Ingress-nginx: traffic imbalance issue with lua balancer / default ingress-nginx load balancing

Created on 18 Apr 2019 · 24Comments · Source: kubernetes/ingress-nginx

Is this a request for help? (If yes, you should use our troubleshooting guide and community support channels, see https://kubernetes.io/docs/tasks/debug-application-cluster/troubleshooting/.):

What keywords did you search in NGINX Ingress controller issues before filing this one? (If you have found any duplicates, you should instead reply there.):

Is this a BUG REPORT or FEATURE REQUEST? (choose one):
Bug

NGINX Ingress controller version:
0.23.0

Kubernetes version (use kubectl version):
1.11.6

Environment:

Cloud provider or hardware configuration:
OS (e.g. from /etc/os-release): Debian GNU/Linux 9 (stretch) (kops image)
Kernel (e.g. uname -a): Linux ip-172-18-76-224 4.9.0-7-amd64 #1 SMP Debian 4.9.110-3+deb9u2 (2018-08-13) x86_64 GNU/Linux
Install tools: Kops
Others:

What happened:
On our production cluster, we found there is a severe traffic imbalance with lua balancer when there are many pods. For example when we have 50pods, I found only top 20% of pods are getting traffics and thus suffering from probe failures and crash loop back offs.
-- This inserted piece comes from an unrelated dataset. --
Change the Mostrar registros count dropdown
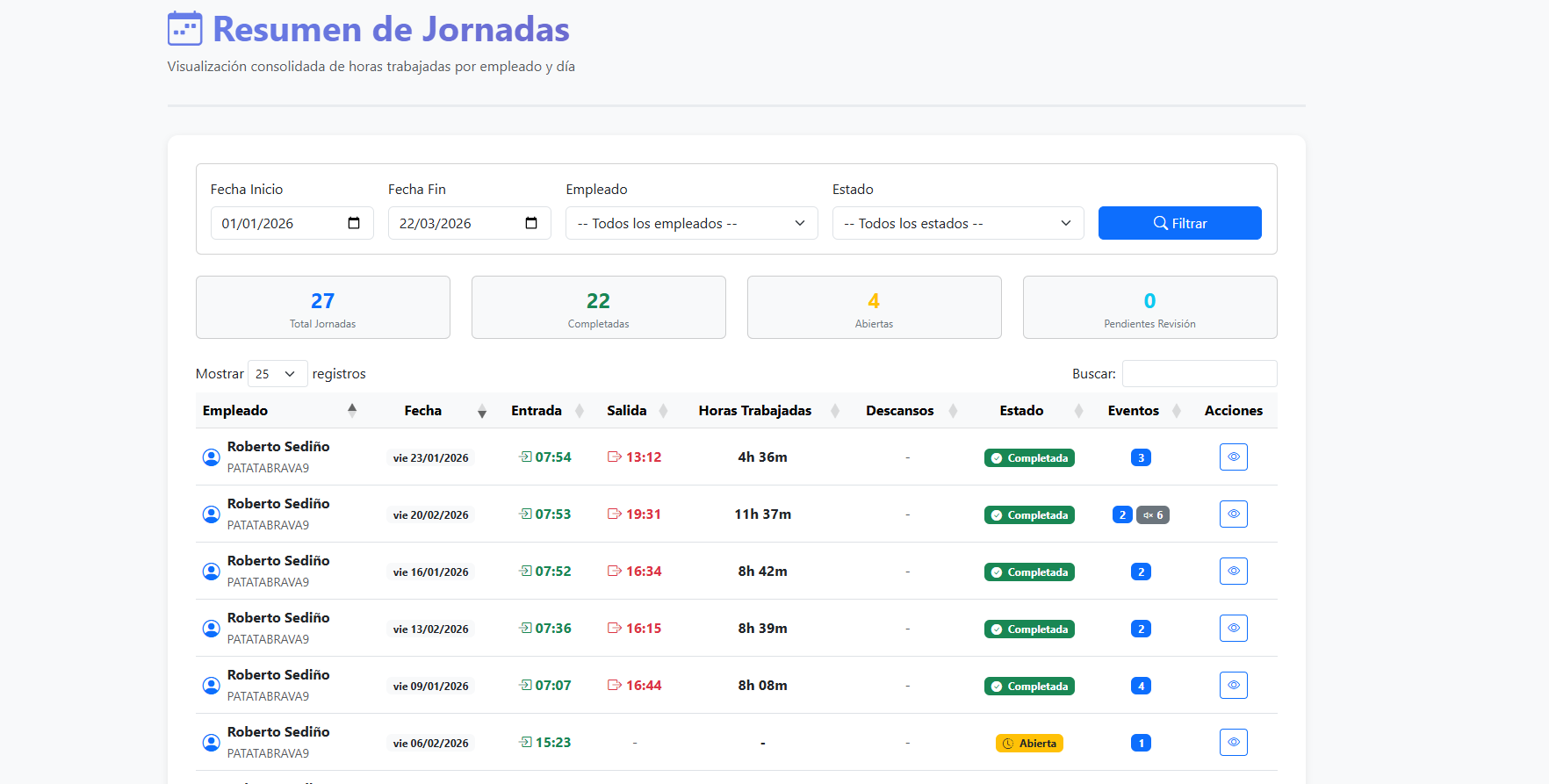Screen dimensions: 1549x784 277,374
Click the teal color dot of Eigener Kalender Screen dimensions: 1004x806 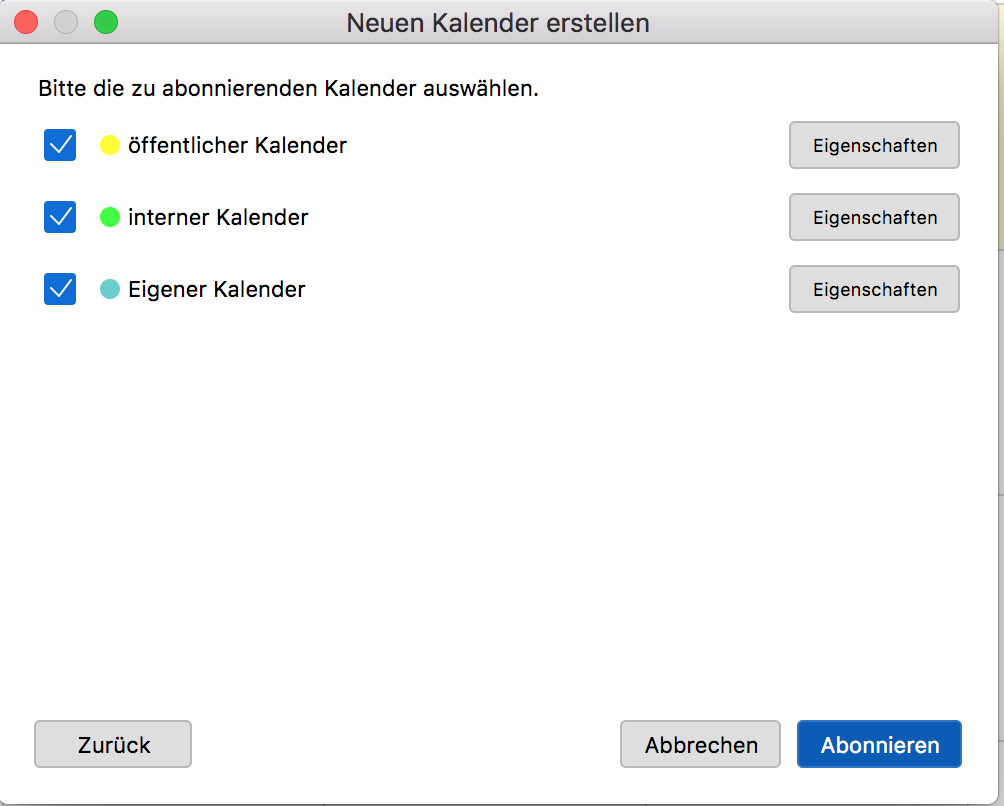(x=110, y=290)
The following two metrics show the severe traffic imbalance across the pods.

Throughput across the pods (sorted by rpm)
Not shown in this pic but the half of the pods at the bottom were actually getting almost no traffic.
Screen Shot 2019-04-17 at 11 49 36 PM

Piechart of a incoming traffic(# of access logs). top 5pods were getting over 50% of whole traffic whereas 36 "other" pods were getting almost no traffic
Screen Shot 2019-04-17 at 11 50 11 PM

One interesting aspect was that, the traffic was always concentrated onto those specific pods even after the probe failures and restart events as if there is some stickiness, and the traffic had never been balanced no matter how long I waited.
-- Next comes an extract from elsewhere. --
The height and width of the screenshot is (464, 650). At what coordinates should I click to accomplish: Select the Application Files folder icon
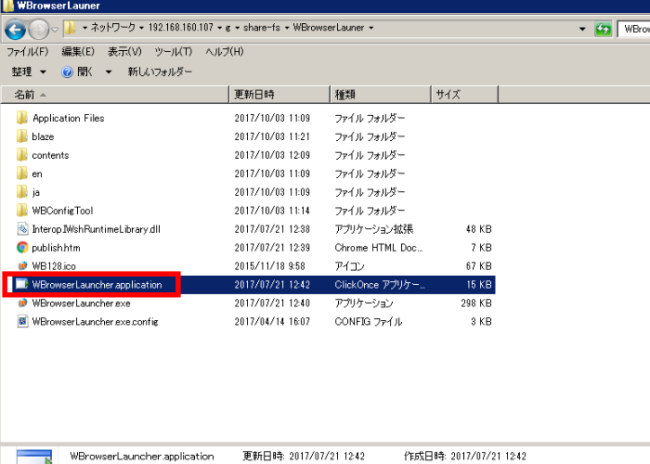coord(22,118)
We found all the internal services (i.e., services with http://<service_name>.<namespace> inside the kubernetes cluster) were working great, and then later I realized after speaking with @aledbf on slack and reading through the doc that ingress nginx does not use kube-proxy for load balancing.

So we decided to enable service-upstream annotation for all the ingress entries so we can force ingress-nginx to use iptables for load balancing.
This is the piechart after we applied the annotation.
Screen Shot 2019-04-18 at 12 15 34 AM

We verified the behavior using new debugging tool dbg by printing out the endpoints

/dbg backends get <service-upstream>

when the upstream is a set of Pod IPs we see the traffic imbalance, and the balancing normalizes when it is pointing at one service endpoint after applying service-upstream

Is this a known issue or do you have any clue why this is possibly happening?

What you expected to happen:
Lua balancer should perform similar traffic balance as kube-proxy load balancing.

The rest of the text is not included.